The true biological effect of 5‐ARI use on PC has been documented in two randomized placebo‐controlled trials (PCPT and REDUCE). Both showed an overall reduction in PCa incidence, but this was due to a reduction in low‐grade cases, while high‐grade tumors were increased. Yet long‐term‐follow‐up of the PCPT trial ²⁵ has shown a non‐significant decrease in PCa mortality with finasteride, with similar results reported also from large cohort studies of 5‐ARI users. ²⁶ , ²⁷

The strengths of the study include the large, population‐based material with comprehensive identification of cases from a nationwide cancer registry. ¹⁰ Our material included more than 8000 PC cases and detailed clinical data from hospital records, also covering disease progression after primary management. Besides prognostic features at diagnosis, we also utilized data on cancer progression and deaths from PC. The context of a randomized screening trial entailed the provision of a systematic screening service with high participation (>70%). Finally, the follow‐up extended to 18 years, covering both the screening period and post‐intervention phase of the study.
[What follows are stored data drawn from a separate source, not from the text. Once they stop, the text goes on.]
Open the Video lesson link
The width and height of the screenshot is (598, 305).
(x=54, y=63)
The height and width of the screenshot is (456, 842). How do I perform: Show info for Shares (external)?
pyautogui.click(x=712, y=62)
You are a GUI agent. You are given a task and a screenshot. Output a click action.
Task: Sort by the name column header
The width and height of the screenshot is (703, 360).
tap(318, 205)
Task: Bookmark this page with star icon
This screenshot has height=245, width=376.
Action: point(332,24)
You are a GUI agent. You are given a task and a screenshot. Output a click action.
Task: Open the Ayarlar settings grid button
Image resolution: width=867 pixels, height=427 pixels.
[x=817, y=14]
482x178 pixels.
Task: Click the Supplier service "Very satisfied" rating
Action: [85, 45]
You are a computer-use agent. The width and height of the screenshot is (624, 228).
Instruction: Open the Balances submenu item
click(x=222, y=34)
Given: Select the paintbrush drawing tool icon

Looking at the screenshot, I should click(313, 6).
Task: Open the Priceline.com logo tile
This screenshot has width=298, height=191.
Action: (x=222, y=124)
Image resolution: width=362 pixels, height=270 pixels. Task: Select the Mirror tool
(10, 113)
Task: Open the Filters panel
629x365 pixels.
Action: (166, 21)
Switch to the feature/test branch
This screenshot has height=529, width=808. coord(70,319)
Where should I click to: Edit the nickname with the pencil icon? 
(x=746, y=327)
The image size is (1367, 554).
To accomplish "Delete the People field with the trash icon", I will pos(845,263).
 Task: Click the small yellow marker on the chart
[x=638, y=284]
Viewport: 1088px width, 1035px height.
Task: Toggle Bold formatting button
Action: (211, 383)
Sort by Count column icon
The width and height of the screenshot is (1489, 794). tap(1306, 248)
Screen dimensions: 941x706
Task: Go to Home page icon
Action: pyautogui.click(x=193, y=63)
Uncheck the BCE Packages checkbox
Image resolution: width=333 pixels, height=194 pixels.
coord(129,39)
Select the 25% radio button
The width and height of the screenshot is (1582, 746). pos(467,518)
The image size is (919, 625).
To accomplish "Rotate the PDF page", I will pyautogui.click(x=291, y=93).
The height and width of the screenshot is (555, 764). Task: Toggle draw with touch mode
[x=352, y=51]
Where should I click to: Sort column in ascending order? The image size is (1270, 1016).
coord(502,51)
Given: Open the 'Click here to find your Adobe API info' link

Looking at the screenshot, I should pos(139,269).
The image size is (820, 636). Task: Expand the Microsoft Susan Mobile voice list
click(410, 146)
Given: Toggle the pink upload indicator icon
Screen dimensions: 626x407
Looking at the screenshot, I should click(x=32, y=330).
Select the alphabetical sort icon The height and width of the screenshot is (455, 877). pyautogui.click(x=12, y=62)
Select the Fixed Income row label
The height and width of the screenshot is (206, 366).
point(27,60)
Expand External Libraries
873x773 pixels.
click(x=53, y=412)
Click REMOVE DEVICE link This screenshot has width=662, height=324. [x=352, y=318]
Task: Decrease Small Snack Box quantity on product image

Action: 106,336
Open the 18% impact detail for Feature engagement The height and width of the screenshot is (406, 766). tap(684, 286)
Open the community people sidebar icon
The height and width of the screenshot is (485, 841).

In our analysis, we used a refined definition of low‐risk tumor by incorporating also follow‐up data to eliminate cases from the low‐risk category that did not demonstrate a clinical course matching that of a low‐risk tumor despite a low‐grade diagnosis. We therefore used the term low‐risk rather than low‐grade at diagnosis and believe this approach allowed a better distinction of low‐risk cases and reduced misclassification.

We included in the analysis only cases with Gleason <7 scores classified according to the 2005 revision to ensure comparability. Cases diagnosed in 1997–2002 were re‐graded based on a central review by three uropathologists. However, we did not have a centralized grading for the subsequently diagnosed cases. The results were comparable for the cases diagnosed during this period and after 2005. Furthermore, to ensure a valid definition of low‐risk PC, we excluded the cases classified as low risk who eventually died from PC. Further, we used more stringent criteria for secondary analyses, excluding also those cases with evidence for disease progression. The compliance with biopsy after a positive screen in the FinRSPC was very high, 91%. ¹³ As a limitation, we did not collect information on all biopsies performed in the trial; only those conducted due to a positive screening result were recorded. Another limitation was the lack of information on LUTS. Our main analyses were based on cases diagnosed during the entire follow‐up period, while a sensitivity analysis was restricted to screen‐detected cases alone. The latter removes the impact of PSA testing (within or outside the trial) and hence represents a biological effect at the time of screening, that is, differences at the time of screening unaffected by differences in PSA testing. The main results provide, however, a better indication of the probability of PCa detection in the real world, where PSA testing is affected by various clinical and socio‐demographic factors. The latter hence are better indicators for informing of their risks in the context of current medical practice.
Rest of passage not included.